→ **Selected passage**
I woke up to my dad fiddling with the light switches and trying to get the AC to start working. It turns out I slept through a huge thunderstorm complete with intense rain which had taken the power out. The fridge was leaking and the fan was on... The funny thing is the emergency generator only powered basic lights as well as the fan. The fridge was not deemed an emergency service.
7 am
The power has come back on, but of course the internet is dead again. I'll go fix it after I workout and eat.
8 am
The internet never did come back on. This next part is probably only for electrical engineers as they'd be the only ones who find it funny. I went with the helpers down to their Circuit room which was just at the foot of the stairs. This guy had had opened up one of the Motor Control Centres to see the live busses. He had a tiny screwdriver with no insualtion whatsoever that he was touching every phase with. He turned to me and explained that one of the phases was not working. I couldn't help but laugh as he touched the next busbar which happened to be a live phase and quickly recoiled. I just said ok, and went on back to the room. The low voltage here is 440V before it's stepped down further for residential use.
Anyhow, we ended up grabbing breakfast which the workers had prepared. We had aloo parathas, muli parathas, and bread omlettes complete with freshly squeezed orange juice. Parathas are like naan but thinner that are stuffed with vegetable mash. Aloo is potato and Muli is raddish. I like the raddish ones a lot better as they were nice and light. You dip the parathas in the supplied curd (yogurt). After we ate the travel agent and the driver came to pick us up to start our big Delhi tour. After a quick stop at their office to discuss the rest of our North India Tour, we started our sightseeing.
The weather was icky, but I've been told this is what it is mostly until the winter months. Heavy cloud cover with intense baking heat and sweaty humidity. It was about 32 degrees here. It's a good thing we had hired a driver or else we probably would have been only able to see two or three places because of the intense heat.

→ **Information supplied**
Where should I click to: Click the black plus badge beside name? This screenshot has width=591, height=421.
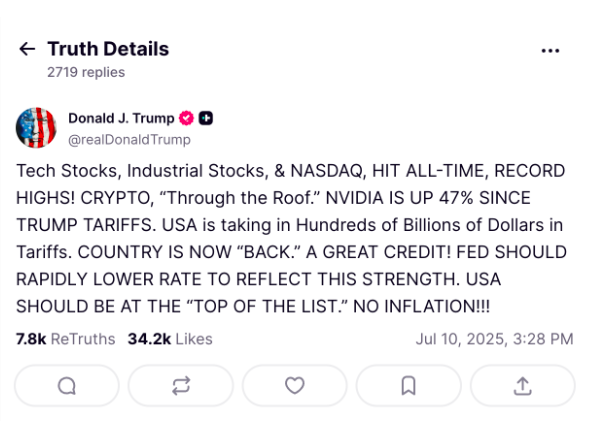206,118
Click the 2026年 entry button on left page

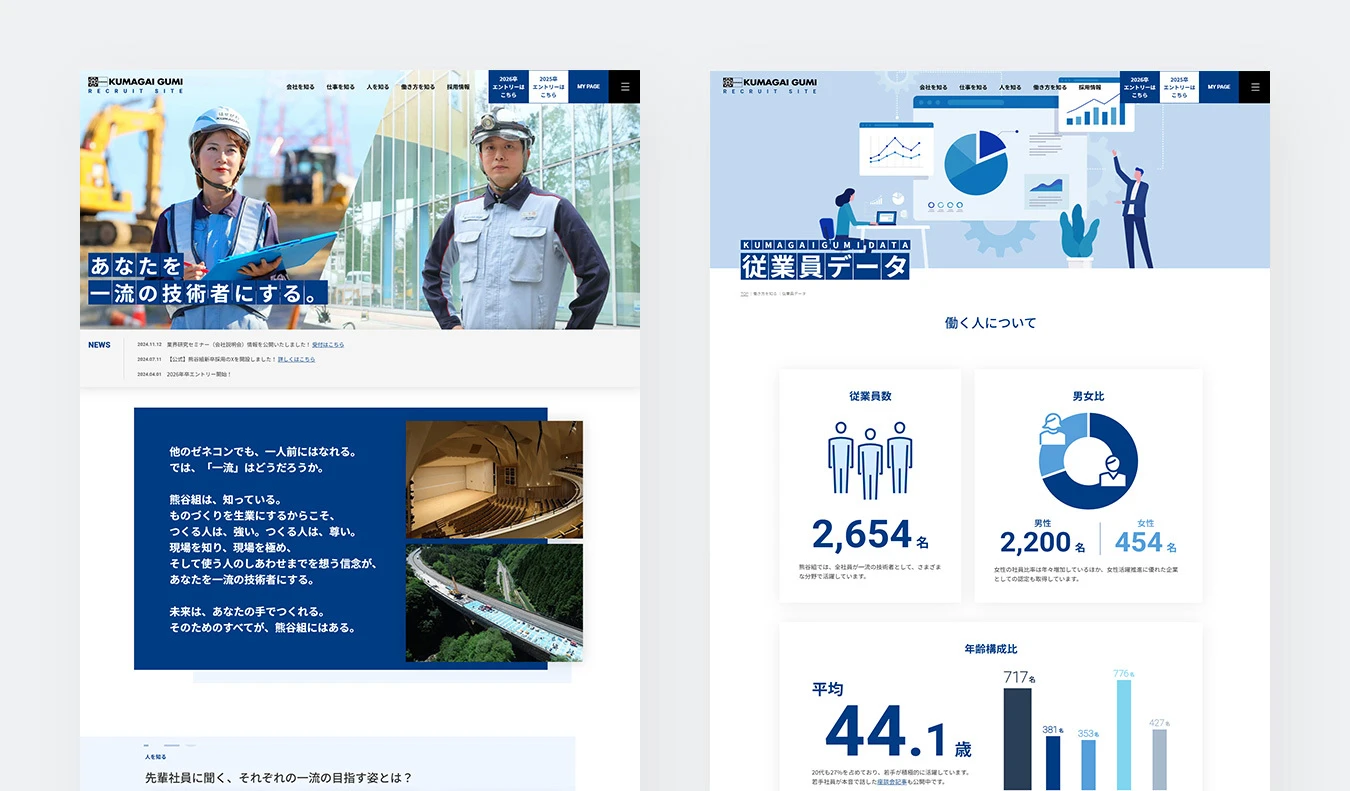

→ **Exercise set**
**A)** Using the Delhi travel diary, explain in one to three sentences why the writer was glad to have hired a driver.
**B)** Write the next part of the Delhi travel diary, picking up after its last sentence.

→ **Responses by task**
**A)** The weather was intensely hot and humid, about 32 degrees. Without a driver, the writer thinks they would probably have managed to see only two or three places.

**B)**
Our first stop was at the PTI building. This was where my dad had worked 20 years ago. We took a couple of snaps here but were harassed by the machine gun wielding security guard who rudely informed us that we were not allowed to be here. There's a security guard at the entrance of every building here in Delhi. Some have guns, some don't. There have been too many terrorist attacks on the capital and as a result security is at an all time high. After finding our driver we headed up to parliament street to see the parliamentary buildings. Nothing too great to see here. They were massive buildings but once again because of the intense security we were ushered off.
The next stop was India Gate. We got out and walked around the India gate which is a big sandstone arch with engravings of India. There was a fence all around the arch with security guards once again and as a result we were not allowed to walk into the arch. Yet another quick stop. We then headed over to the Delhi Red Fort. The red fort was constructed by Shah Jahaan for the obvious reason of protecting Delhi. This fort isn't to be confused with the Agra Red Fort. We grabbed our tickets from the ticket counter. The interesting thing here to note is that there are huge lineups, but any lady can cut the line and grab tickets for the whole family. Weird eh? So after my mom grabbed us our tickets we walked to the entrance of the red fort. We had to go through a scanner and had our bags checked again.
Delhi Red Fort Shopping Bazaar/Grand Entrance
Delhi Red Fort - First building you see once you go through massive White Arches
Delhi Red Fort - First building you see once you go through massive White Arches
We walked through massive white arches, through the gift centre, and into the main courtyard area. The red color comes from the red sandstone used. It's hard to describe the area. The main courtyard is a huge garden with walkways left and right that first lead to the King's throne. The throne is in an open area and not enclosed. I guess he would make all his speeches and decisions from here. THere were tiny windows to the left and right of his throne in the back wall. This is where women from his harem would overlook the courtyard area.
We headed towards each of his bathouses and then to the mosques.But other than that there wasn't too much to see. On the way out I checked out the war museum, which wa intersting but unsatisfying, probably because I've seen better in and around Hyderbad. The only other interesting thing I can say about the Delhi red fort is that the prime minister of India holds a national address every year on August 15 behind Bulletproof glass and intense security. As we waited for our driver, my dad made me try lime juice with masala spices. I was incredibly thirsty and I downed two of them... Every blog I've read so far advises against this, but I didn't have any problems.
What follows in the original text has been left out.